Dataset entries:

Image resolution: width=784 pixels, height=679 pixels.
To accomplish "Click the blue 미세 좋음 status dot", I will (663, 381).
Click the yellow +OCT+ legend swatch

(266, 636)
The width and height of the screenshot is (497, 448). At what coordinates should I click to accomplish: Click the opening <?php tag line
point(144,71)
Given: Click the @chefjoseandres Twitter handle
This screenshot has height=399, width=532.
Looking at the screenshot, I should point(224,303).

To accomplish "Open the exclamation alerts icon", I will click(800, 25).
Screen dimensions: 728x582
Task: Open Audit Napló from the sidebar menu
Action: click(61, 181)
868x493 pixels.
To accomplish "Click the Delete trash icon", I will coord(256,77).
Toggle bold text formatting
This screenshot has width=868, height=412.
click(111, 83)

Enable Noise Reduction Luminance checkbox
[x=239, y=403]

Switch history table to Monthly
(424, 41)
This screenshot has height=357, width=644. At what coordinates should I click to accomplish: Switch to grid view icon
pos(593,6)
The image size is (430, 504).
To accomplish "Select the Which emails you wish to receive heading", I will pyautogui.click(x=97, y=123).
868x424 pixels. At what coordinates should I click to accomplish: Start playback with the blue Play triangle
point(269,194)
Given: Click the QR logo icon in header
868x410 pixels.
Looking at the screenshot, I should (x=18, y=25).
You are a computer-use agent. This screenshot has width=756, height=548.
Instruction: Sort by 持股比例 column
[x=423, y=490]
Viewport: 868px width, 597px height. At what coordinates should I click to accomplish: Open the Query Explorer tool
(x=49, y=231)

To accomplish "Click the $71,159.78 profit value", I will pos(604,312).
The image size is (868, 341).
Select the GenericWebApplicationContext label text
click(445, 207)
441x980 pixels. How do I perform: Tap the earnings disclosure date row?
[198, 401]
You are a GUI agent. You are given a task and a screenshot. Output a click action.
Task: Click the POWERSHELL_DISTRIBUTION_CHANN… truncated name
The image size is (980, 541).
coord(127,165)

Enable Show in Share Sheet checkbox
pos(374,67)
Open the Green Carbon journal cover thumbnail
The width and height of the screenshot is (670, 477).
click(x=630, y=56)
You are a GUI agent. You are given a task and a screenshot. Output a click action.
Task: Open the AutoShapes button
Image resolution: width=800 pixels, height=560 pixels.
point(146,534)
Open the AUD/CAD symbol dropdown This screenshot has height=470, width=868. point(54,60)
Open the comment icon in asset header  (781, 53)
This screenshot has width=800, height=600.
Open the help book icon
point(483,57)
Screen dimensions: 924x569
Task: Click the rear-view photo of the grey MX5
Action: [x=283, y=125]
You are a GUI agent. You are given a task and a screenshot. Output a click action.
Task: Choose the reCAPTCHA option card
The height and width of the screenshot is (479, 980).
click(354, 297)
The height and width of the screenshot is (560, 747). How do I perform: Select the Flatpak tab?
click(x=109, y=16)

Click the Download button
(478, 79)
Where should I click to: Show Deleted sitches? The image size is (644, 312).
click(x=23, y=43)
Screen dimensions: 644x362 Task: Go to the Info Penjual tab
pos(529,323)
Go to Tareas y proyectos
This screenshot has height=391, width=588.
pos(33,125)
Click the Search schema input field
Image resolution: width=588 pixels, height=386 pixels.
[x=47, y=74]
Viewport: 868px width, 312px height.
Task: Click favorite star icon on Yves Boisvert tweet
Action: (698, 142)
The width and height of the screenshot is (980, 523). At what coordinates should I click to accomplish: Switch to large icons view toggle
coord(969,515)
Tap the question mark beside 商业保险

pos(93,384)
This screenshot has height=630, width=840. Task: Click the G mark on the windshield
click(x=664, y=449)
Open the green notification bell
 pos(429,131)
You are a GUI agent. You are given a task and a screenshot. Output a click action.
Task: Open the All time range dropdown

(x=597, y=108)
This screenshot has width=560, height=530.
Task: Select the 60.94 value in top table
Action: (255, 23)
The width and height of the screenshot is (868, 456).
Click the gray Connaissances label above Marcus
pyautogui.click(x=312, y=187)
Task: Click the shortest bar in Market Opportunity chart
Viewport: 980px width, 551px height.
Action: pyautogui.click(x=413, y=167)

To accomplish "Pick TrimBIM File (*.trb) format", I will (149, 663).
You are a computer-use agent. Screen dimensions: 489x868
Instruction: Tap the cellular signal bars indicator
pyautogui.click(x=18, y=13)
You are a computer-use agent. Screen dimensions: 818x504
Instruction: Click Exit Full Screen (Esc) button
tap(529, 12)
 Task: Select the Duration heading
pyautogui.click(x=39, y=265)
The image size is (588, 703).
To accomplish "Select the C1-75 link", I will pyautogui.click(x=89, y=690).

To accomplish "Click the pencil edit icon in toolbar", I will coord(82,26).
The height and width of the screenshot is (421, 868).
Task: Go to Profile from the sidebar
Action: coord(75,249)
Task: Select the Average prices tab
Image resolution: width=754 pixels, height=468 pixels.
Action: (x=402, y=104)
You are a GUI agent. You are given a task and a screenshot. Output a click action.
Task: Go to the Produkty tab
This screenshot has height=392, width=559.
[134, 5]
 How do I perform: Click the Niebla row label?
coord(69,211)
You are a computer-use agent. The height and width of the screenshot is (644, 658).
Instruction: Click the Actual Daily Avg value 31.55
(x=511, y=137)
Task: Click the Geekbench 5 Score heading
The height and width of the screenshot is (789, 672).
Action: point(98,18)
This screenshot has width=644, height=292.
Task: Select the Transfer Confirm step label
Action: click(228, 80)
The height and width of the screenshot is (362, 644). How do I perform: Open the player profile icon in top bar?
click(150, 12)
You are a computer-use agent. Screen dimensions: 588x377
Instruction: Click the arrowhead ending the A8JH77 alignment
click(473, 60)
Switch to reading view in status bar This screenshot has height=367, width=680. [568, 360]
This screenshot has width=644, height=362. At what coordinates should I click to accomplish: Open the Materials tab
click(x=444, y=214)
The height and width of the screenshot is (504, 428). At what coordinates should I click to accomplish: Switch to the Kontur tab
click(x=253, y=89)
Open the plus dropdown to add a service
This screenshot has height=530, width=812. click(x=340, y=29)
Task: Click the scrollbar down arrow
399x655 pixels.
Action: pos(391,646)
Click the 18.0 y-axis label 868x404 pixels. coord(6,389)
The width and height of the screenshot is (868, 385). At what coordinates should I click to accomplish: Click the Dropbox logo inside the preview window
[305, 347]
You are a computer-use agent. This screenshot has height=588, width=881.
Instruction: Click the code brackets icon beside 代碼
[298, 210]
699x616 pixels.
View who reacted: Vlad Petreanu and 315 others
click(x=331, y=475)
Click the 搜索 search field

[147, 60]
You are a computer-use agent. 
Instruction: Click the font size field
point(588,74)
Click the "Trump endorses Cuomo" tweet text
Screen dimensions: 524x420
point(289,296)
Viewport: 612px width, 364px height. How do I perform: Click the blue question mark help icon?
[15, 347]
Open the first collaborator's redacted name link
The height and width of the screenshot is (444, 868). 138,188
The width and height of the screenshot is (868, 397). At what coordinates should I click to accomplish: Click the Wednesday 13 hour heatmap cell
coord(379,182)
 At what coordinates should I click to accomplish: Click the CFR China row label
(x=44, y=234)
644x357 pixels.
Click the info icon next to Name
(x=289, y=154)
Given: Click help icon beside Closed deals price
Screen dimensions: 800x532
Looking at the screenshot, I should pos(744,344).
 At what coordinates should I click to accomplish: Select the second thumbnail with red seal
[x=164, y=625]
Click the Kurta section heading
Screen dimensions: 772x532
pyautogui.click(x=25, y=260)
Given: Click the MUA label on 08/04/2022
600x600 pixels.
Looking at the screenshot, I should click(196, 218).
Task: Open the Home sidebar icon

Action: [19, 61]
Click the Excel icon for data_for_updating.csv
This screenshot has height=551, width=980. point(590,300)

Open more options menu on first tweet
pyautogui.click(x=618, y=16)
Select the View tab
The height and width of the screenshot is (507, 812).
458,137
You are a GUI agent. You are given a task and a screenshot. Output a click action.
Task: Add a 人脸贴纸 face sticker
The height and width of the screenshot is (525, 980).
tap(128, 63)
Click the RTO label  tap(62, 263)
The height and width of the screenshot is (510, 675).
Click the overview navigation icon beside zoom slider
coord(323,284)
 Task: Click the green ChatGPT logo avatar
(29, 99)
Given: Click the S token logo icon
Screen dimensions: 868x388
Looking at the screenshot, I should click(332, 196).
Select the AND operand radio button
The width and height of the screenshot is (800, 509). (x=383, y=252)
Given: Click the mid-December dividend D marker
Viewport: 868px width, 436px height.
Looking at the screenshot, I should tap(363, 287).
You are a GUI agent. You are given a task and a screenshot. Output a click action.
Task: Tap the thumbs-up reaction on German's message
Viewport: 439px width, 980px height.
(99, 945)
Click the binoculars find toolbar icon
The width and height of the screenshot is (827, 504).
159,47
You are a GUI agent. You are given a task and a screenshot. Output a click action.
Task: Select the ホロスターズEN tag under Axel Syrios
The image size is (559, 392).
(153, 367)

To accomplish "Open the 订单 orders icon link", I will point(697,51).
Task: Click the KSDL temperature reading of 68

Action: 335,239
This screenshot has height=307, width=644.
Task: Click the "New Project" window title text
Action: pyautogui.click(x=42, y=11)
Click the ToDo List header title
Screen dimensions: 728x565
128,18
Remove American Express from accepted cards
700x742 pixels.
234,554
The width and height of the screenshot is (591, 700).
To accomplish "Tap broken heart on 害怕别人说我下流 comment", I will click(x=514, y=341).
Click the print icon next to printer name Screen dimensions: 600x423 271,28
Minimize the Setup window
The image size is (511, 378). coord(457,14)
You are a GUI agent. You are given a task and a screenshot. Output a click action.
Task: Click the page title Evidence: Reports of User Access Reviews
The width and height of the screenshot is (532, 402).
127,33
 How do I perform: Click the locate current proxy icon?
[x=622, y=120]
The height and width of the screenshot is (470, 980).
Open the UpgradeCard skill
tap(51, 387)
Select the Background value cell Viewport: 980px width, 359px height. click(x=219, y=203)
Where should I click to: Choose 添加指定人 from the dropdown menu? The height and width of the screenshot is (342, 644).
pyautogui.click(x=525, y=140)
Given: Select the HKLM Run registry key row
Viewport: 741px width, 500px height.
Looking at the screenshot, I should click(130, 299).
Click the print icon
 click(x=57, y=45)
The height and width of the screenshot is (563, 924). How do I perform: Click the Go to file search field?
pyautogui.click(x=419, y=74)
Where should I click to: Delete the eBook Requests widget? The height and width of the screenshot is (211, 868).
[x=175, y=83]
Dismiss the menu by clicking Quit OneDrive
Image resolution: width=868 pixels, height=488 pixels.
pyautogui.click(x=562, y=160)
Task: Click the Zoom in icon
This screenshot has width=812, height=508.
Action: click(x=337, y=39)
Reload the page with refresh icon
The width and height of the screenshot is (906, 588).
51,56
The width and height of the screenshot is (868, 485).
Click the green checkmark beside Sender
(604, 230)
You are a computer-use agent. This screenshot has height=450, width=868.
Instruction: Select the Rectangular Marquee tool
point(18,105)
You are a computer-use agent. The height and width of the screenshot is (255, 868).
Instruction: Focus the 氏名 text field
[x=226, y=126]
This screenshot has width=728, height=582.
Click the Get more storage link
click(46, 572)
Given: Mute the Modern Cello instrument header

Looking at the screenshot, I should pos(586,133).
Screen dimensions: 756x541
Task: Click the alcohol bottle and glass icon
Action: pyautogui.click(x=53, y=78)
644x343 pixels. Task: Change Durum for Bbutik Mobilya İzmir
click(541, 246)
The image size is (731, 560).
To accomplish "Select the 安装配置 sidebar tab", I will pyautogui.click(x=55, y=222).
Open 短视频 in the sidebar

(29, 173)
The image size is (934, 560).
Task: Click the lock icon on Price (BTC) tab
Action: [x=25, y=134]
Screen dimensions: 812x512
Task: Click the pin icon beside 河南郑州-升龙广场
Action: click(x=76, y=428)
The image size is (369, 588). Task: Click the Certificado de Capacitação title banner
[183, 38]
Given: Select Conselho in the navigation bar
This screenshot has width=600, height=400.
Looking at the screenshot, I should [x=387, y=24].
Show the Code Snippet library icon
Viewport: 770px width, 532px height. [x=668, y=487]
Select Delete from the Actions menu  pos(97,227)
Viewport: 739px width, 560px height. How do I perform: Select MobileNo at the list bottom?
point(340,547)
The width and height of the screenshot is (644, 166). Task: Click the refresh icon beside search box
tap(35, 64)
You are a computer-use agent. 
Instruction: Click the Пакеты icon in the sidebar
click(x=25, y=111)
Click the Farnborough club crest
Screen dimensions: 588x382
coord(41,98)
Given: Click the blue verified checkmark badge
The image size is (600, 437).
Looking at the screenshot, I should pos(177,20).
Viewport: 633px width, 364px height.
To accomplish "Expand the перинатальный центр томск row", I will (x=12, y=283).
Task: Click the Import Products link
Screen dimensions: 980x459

What to produce: Among the records above, repeat exactly the line with "Given: Select Conselho in the navigation bar", the line with "Given: Click the blue", and every line in between, and only those.

Exercise output:
Given: Select Conselho in the navigation bar
This screenshot has width=600, height=400.
Looking at the screenshot, I should [x=387, y=24].
Show the Code Snippet library icon
Viewport: 770px width, 532px height. [x=668, y=487]
Select Delete from the Actions menu  pos(97,227)
Viewport: 739px width, 560px height. How do I perform: Select MobileNo at the list bottom?
point(340,547)
The width and height of the screenshot is (644, 166). Task: Click the refresh icon beside search box
tap(35, 64)
You are a computer-use agent. 
Instruction: Click the Пакеты icon in the sidebar
click(x=25, y=111)
Click the Farnborough club crest
Screen dimensions: 588x382
coord(41,98)
Given: Click the blue verified checkmark badge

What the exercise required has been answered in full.